(Work item) Among the entries below, find each line holding "word" and return it.
+++ Supplied data
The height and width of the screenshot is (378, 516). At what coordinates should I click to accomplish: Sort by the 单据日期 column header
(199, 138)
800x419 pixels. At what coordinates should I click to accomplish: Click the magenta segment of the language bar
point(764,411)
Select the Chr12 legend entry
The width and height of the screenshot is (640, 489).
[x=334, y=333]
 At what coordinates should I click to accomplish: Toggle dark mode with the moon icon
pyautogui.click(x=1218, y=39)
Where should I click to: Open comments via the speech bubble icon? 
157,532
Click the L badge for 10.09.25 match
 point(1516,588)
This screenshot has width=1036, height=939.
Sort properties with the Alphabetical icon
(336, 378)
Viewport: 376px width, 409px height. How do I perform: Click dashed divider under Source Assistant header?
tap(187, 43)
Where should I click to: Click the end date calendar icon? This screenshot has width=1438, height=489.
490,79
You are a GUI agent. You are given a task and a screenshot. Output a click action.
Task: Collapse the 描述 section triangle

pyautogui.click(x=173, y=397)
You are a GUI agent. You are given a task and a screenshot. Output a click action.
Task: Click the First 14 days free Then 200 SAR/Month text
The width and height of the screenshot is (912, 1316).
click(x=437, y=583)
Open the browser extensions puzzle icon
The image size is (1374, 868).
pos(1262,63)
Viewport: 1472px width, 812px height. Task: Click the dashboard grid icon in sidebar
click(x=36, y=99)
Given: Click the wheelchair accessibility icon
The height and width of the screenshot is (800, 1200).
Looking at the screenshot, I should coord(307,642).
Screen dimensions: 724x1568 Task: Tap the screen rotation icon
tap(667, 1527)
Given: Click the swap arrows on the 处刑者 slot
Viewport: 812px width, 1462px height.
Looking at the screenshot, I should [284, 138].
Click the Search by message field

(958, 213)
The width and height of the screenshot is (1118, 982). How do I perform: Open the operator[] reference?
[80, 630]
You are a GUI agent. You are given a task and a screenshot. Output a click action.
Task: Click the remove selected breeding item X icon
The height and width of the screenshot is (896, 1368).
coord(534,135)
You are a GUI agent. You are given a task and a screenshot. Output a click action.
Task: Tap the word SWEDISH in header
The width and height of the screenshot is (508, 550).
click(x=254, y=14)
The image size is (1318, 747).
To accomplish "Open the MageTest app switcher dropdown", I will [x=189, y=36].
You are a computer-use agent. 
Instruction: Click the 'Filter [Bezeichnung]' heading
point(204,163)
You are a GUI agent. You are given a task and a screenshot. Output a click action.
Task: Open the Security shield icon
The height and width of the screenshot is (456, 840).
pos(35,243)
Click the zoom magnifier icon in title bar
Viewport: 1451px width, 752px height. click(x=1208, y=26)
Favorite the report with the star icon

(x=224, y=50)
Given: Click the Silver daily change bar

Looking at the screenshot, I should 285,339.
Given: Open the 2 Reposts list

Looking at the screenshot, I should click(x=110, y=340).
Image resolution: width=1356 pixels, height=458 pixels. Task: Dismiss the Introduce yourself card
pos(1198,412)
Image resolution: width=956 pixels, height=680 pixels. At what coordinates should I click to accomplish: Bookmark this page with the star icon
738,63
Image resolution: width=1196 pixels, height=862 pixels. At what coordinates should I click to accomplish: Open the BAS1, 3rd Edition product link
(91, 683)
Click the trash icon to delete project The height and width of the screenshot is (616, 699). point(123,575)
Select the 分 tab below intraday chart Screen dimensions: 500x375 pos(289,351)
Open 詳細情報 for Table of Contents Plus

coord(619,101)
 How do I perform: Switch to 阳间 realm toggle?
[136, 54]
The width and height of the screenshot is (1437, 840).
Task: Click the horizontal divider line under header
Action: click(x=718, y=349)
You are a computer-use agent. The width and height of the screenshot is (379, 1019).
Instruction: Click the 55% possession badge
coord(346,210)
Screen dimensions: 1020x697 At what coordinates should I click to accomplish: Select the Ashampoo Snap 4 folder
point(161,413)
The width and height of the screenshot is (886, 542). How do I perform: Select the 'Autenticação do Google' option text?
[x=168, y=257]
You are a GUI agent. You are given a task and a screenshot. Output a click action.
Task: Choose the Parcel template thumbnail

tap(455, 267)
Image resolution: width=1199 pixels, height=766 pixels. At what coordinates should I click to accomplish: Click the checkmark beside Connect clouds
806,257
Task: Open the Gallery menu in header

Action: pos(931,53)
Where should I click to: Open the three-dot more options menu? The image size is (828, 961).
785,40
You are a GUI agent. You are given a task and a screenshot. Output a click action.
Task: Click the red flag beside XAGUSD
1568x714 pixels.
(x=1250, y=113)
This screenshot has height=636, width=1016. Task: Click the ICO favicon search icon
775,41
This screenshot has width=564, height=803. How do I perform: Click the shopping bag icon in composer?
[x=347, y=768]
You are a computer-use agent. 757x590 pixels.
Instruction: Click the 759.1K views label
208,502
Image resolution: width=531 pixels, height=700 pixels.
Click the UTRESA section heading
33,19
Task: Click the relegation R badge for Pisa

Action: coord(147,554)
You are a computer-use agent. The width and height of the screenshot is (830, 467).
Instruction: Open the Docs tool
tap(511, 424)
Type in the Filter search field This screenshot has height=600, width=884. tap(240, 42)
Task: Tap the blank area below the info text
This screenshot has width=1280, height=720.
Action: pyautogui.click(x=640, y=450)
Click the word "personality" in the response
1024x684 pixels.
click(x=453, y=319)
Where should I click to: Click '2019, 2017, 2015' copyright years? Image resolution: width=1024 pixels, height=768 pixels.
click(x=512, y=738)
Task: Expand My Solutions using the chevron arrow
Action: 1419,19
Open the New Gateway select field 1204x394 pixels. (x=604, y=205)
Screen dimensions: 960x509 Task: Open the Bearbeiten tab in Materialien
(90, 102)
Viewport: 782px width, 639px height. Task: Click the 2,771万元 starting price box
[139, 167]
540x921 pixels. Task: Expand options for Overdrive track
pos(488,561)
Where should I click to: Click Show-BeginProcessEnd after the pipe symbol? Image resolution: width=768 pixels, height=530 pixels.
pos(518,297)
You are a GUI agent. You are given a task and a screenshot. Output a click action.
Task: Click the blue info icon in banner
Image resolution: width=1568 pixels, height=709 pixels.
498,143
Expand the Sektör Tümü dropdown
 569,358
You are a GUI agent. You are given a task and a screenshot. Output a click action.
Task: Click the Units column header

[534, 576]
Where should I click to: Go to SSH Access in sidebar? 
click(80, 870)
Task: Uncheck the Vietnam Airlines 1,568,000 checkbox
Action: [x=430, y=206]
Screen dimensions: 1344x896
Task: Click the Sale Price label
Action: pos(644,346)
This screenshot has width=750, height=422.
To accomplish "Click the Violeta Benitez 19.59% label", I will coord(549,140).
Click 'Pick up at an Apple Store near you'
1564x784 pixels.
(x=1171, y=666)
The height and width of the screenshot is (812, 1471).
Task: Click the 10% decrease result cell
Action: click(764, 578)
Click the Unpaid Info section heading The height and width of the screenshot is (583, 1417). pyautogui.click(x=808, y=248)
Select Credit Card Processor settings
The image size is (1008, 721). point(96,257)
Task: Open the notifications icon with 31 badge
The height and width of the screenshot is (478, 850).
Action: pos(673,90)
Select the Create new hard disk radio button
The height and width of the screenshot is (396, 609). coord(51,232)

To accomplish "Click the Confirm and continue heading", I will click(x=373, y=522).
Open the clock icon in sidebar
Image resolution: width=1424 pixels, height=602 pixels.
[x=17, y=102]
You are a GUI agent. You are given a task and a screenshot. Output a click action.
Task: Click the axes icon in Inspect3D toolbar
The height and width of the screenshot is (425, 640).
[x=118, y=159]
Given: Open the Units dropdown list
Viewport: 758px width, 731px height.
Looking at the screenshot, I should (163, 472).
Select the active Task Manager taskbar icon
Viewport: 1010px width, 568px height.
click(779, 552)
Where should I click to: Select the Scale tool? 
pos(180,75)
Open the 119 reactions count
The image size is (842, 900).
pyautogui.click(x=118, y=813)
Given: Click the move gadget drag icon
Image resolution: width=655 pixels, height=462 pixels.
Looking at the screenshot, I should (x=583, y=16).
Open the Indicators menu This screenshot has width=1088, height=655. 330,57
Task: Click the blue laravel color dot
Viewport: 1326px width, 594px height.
++++++
(Result for this task)
Task: Tap the word SWEDISH in header
Click the word "personality" in the response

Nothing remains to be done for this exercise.